**Consigna**
Según el texto sobre el pintor Gabriel Ramírez, ¿en qué meses produjo el lote de obras del que se eligieron las que se exponen?

**Texto proporcionado**
* * * * *

El artista realizó en dos meses 30 cuadros que expone en la Galería Pecanins
La pintura es no pensamiento; lo esencial es mantenerte fiel a tu oficio, señala en entrevista
Lunes 9 de marzo de 2009, p. a15
El año pasado, entre los meses de agosto y septiembre, el pintor Gabriel Ramírez tuvo otra de sus varias etapas de impulsos creativos, febriles, sin bocetos, exentos de pensamientos, y de ahí salió un lote de acrílicos y mixtos sobre tela y papel, de los que se seleccionó una treintena para exponerlos en la Galería Pecanins durante dos semanas.
El sábado 7, tras la inauguración de la muestra-venta, Ramírez (Mérida, 1938) hace una pausa a instancias de Ana María y Teresa Pecanins para hablar con La Jornada.

* * * * *

**Material proporcionado**
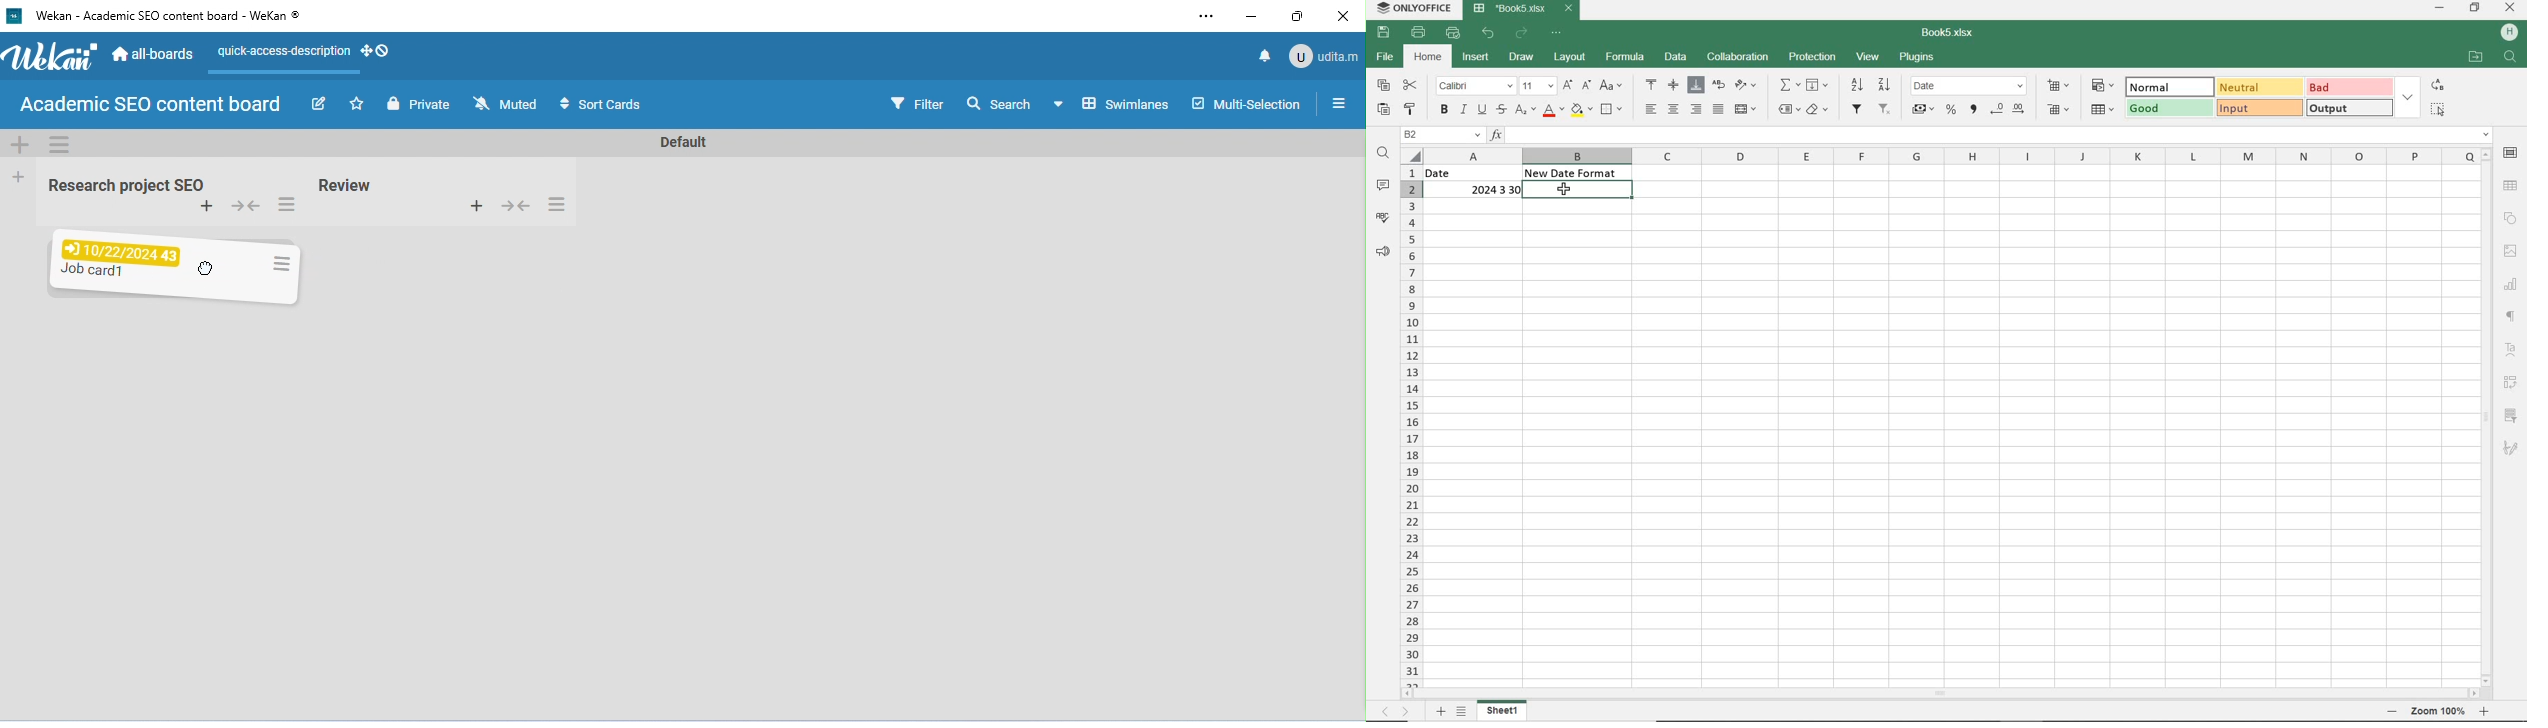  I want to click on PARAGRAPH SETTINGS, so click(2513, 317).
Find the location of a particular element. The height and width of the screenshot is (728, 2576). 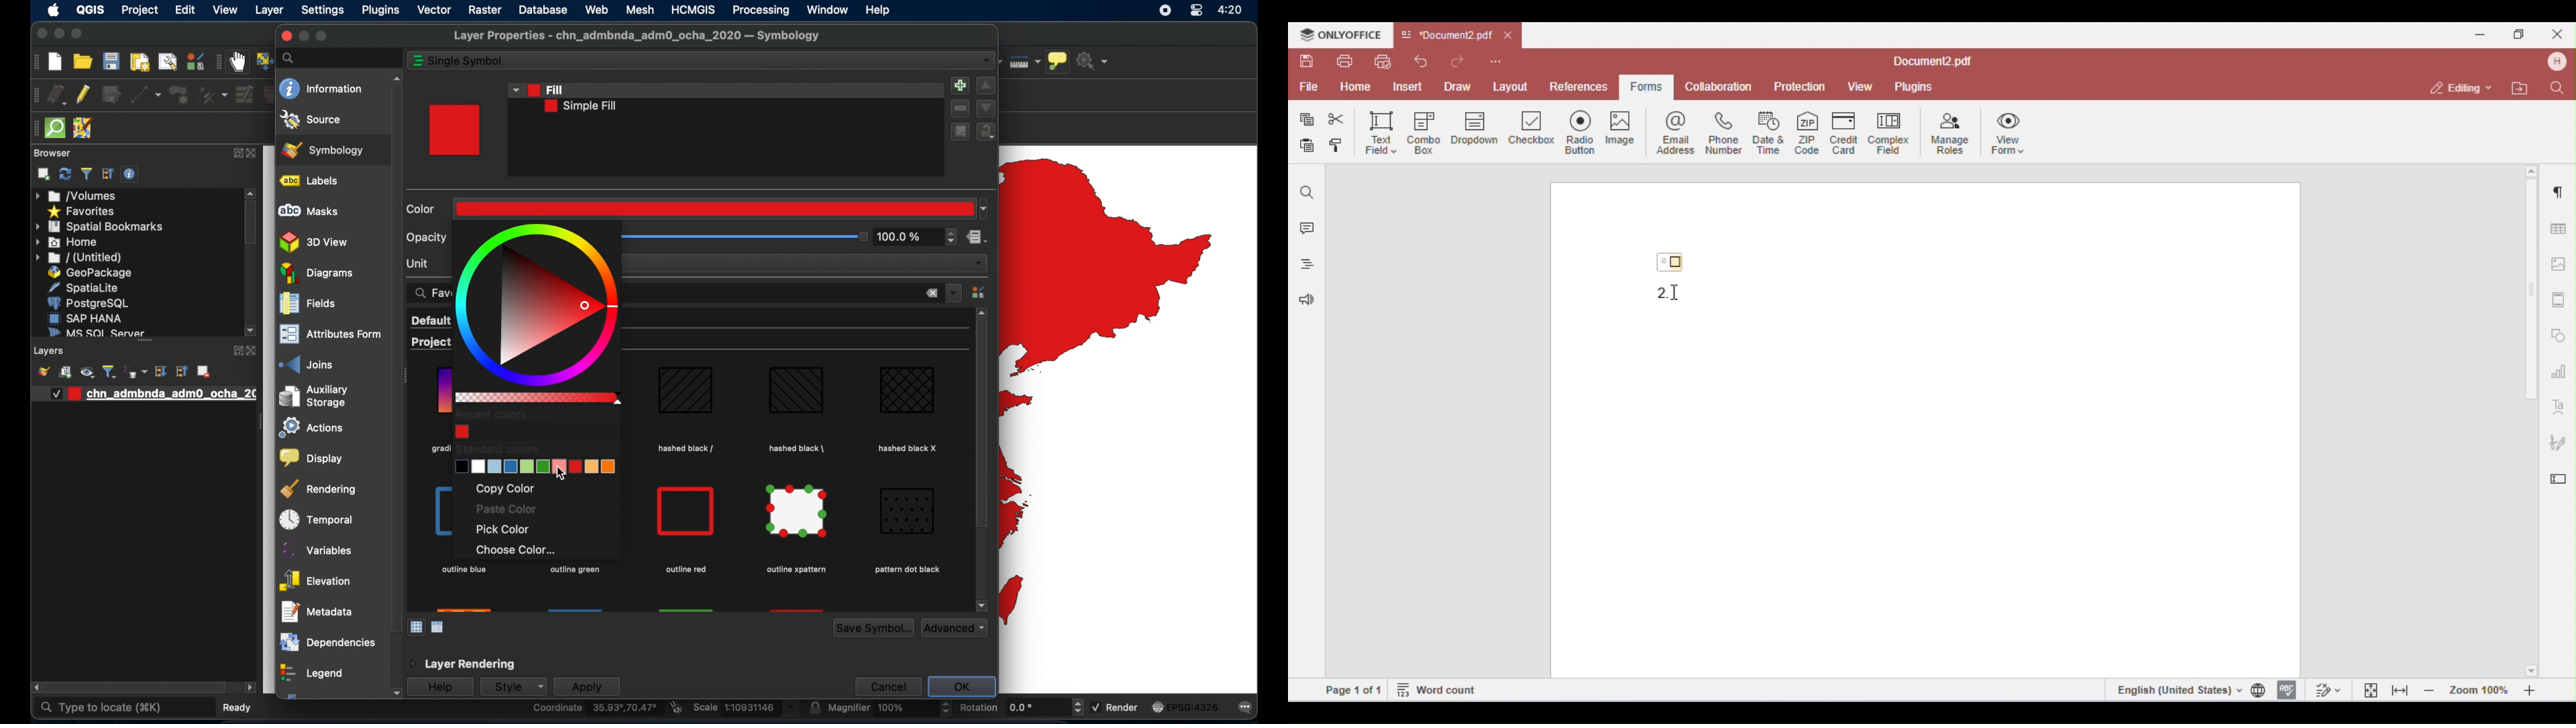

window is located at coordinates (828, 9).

* * * * *

**Respuesta correcta**
Entre agosto y septiembre del año pasado.